Collected data entries:
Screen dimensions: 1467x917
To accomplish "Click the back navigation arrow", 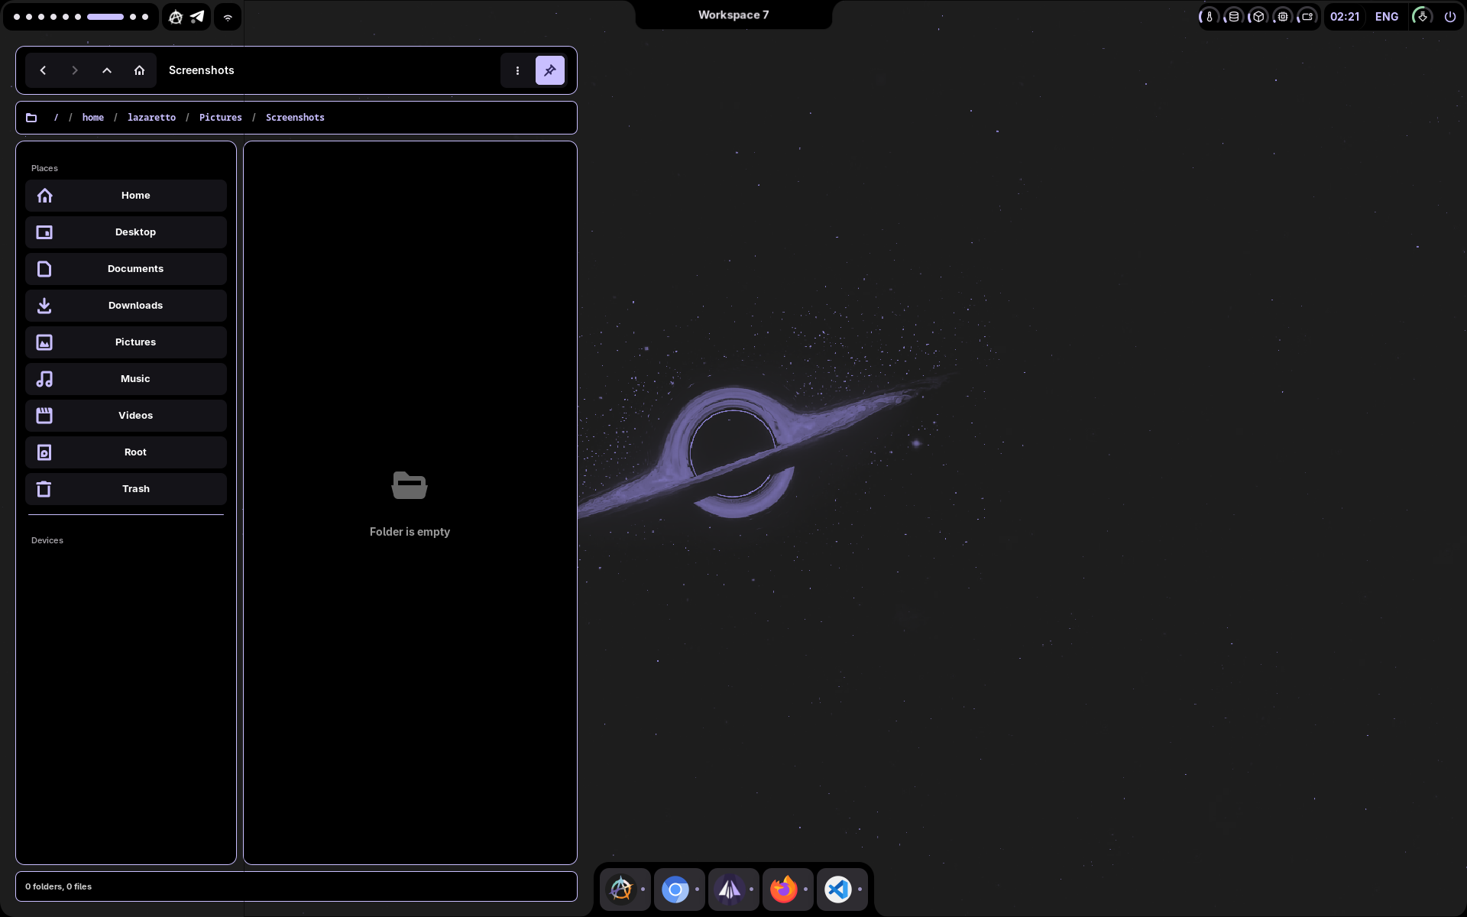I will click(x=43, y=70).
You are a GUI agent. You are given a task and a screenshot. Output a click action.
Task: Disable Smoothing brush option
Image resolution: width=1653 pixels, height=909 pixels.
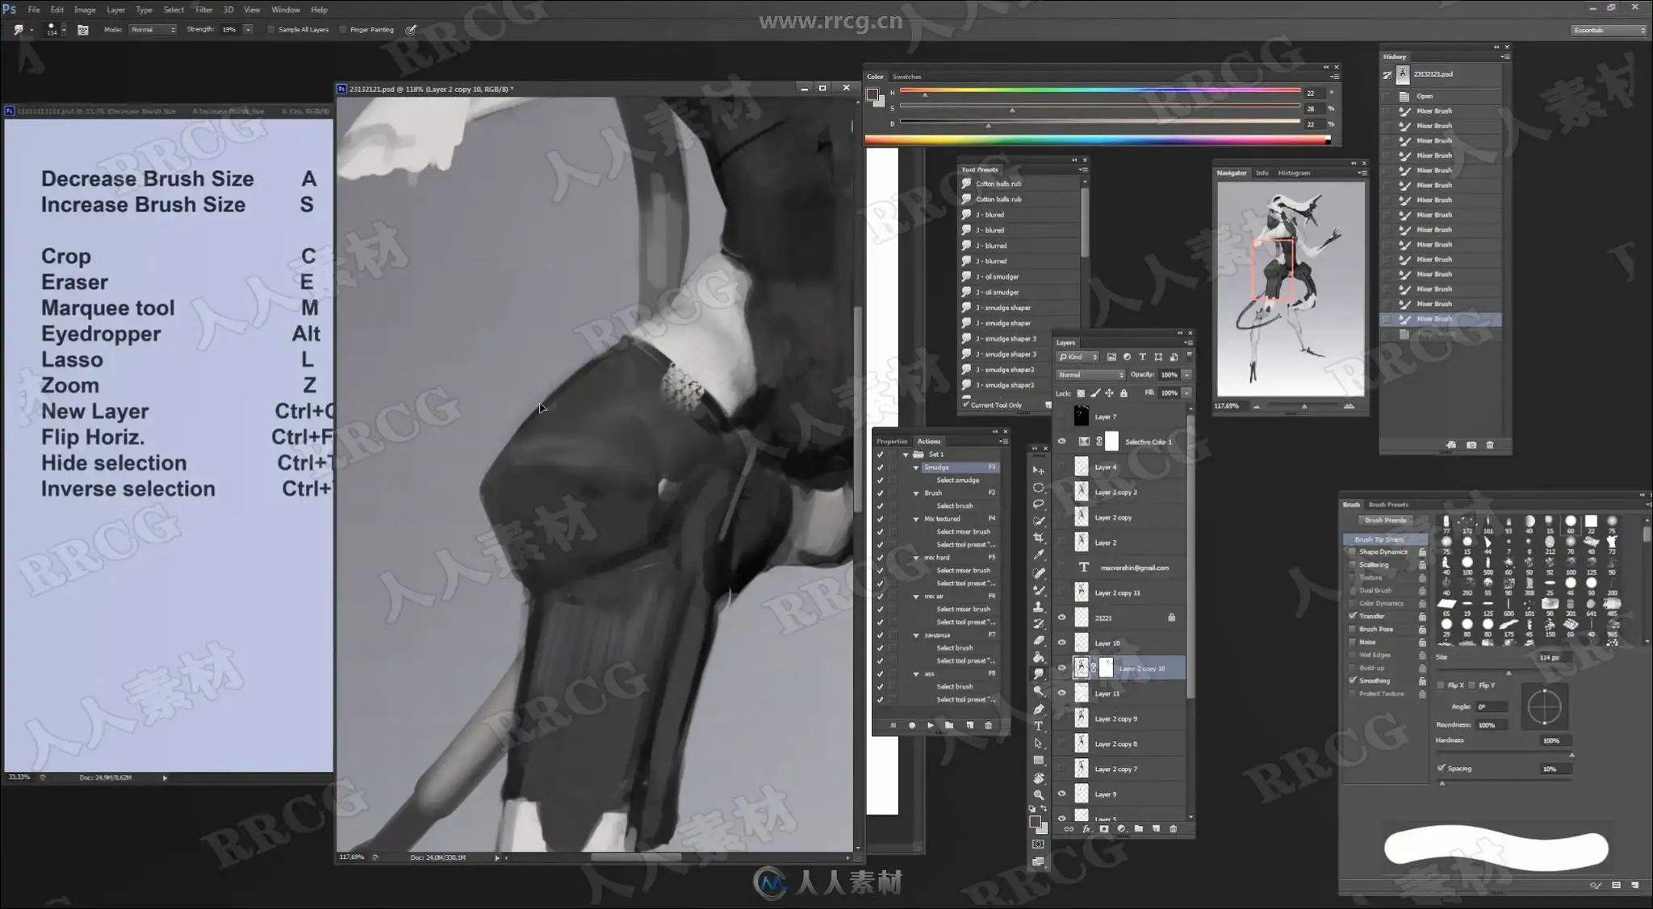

## Your instructions:
Exactly as written, set down the lines from the line holding "Task: Disable Smoothing brush option" to the last line of the data, both ends included, pictures excluded.

## Response box:
Task: Disable Smoothing brush option
Image resolution: width=1653 pixels, height=909 pixels.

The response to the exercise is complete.